Whether the European Union is to move forward with a cooperative or confrontational relationship with Russia in the coming years, it will not be successfully prepared unless the Russian perspective on Europe and the EU is understood. While the EU’s own position and opinion of Russia is well documented in the western media and by academic scholars such as Bret Cyrille and Thomas Gomart, accounts offering the Russian perspective are much less available. Consequently, this piece is to serve as a brief insight and introduction into the Russian perspective with the larger aim of inciting others to deepen and further research on this underrepresented point of view.
I. Russia’s current stance on the European Union
From 2014, the EU has adopted a general policy to impose sanctions towards Russia when it disagrees with the country’s actions and to try to stop Russia’s progression against European values (Bret, 2021, pp. 17-18). Consequently, due to the imprisonment of Navalny new sanctions have been imposed. As anticipated, these were met with very strong words from Moscow. In a December 2020 press release, the Russian Ministry of Foreign Affairs firstly defended it “considers the adoption … of illegitimate restrictive measures … under the pretext of … alleged involvement in the incident with Russian citizen Alexei Navalny to be absolutely unacceptable.” Secondly, Russia maintained the EU has failed to provide Russian authorities and other EU partners with the evidence of these involvements. Finally, Russia retaliated by imposing its own sanctions on the EU.
Overall, the current tone of recent press releases from Russia’s Foreign Ministry is one of disappointment. Even in the latest statement from last month, it is clear Russia was hoping the European Union would rethink its policy of sanctions.
II. Before sanctions, a frosty terrain since 2008
Previously, the Russian and EU relationship rested on the Partnership and Cooperation Agreement (PCA) of 1994, the successor to agreements between the EEC and USSR. In a post-soviet world, Russia and the EU continued to build their relationship by supplementing the PCA in 2005 with roadmaps for the four common spaces: economics; freedom, security and justice; external security; and research and education, including cultural aspects.
However, the relationship started degrading even before 2014. With the PCA’s applicability of 10 years, in 2005 the EU-Russia negotiations had started to conclude a “New Basic Agreement” to replace the PCA upon expiration. However, after “12 rounds of negotiations” by 2008, the negotiations were suspended as part of the EU’s “first sanctions package” (Suslov, 2018b) in protest of the Russo-Georgian war. Deplorably, negotiations have still not resumed, and there has been no general agreement between the EU and Russia since 2004.
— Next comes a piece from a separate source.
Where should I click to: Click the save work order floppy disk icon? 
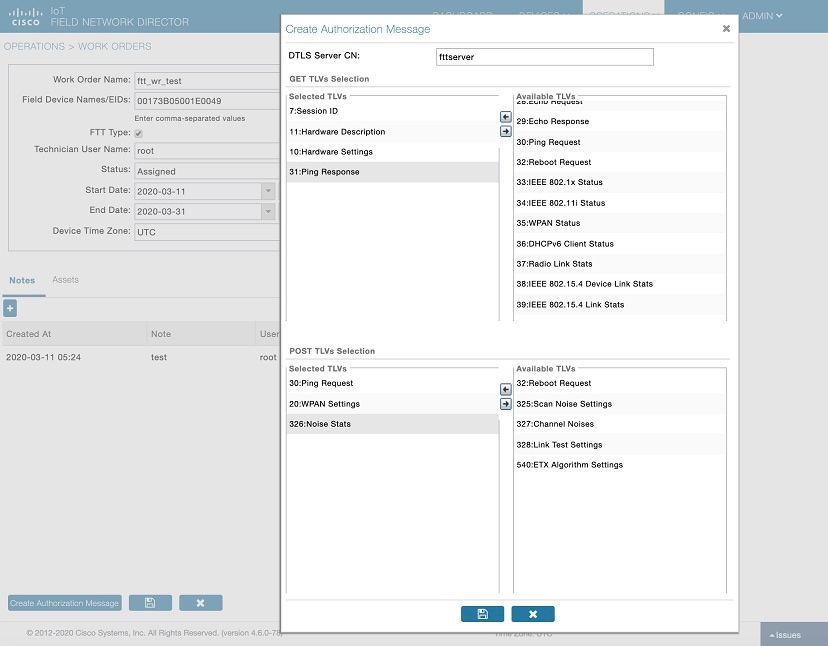coord(150,602)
Down the line, the dialogue between Moscow and Brussels broke down further following the conflict in Ukraine and Crimea. In 2014, the European Union denounced “the illegal annexation of Crimea” and deployed various sanctions. Evidently, the relationship has deteriorated still with events such as the Boeing 777 from Malaysian Airlines brought down by Russia over Ukraine in 2015, the Salisbury attack in 2018 and the poisoning and imprisoning of Alexei Navalny.
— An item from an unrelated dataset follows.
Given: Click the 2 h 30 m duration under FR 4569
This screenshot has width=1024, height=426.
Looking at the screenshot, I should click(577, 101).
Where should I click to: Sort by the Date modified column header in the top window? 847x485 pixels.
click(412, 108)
However, the relationship cannot be written off as Russia has a strong belief in its ties with Europe. This attachment needs to be understood and recognised by the European Union in order to rekindle the Moscow – Brussels’ relationship.
III. Russia’s attachment to Europe
The attachment is firstly mutually economic. Russia’s dependency on the EU is evident as not only is the EU Russia’s largest trading partner but, as the numbers from the European Commission show, “for export goods from Russia, in 2019 the EU was the destination of 42% of them down from 50% in 2012.” In addition, “for Gazprom, the EU constitutes 70% of its markets” (Bret, 2021, p. 10). On the flip side, Russia is the EU’s fifth largest trading partner with the Union very dependent on Russian imports for raw materials. To give an example in 2019, ca. 40% of gas imports and 27% of oil imports to the EU came from Russia.
Other than the strong economic ties on both sides, there is an undeniable real historical and cultural attachment between Russia and Europe. From Peter the Great’s deep love for Europe and continuous efforts “to move his country closer to the European system by strengthening contacts” (Tsygankov, 2012, 42), and Catherine the Great’s exclamation that “Russia is a European power” (Tsygankov, 2012, 42) to Putin’s perspective, there is a persistent core European identity in Russia. In Putin’s words in January, “geographically and, most importantly, culturally, we are one civilisation.”
IV. Understanding Russia’s aspirations going forward
In sum, being inevitably intertwined, the foundation and determination for a strong EU-Russia relationship are there. Yet this is not to say rebuilding this dialogue and trust in the coming years will be easy.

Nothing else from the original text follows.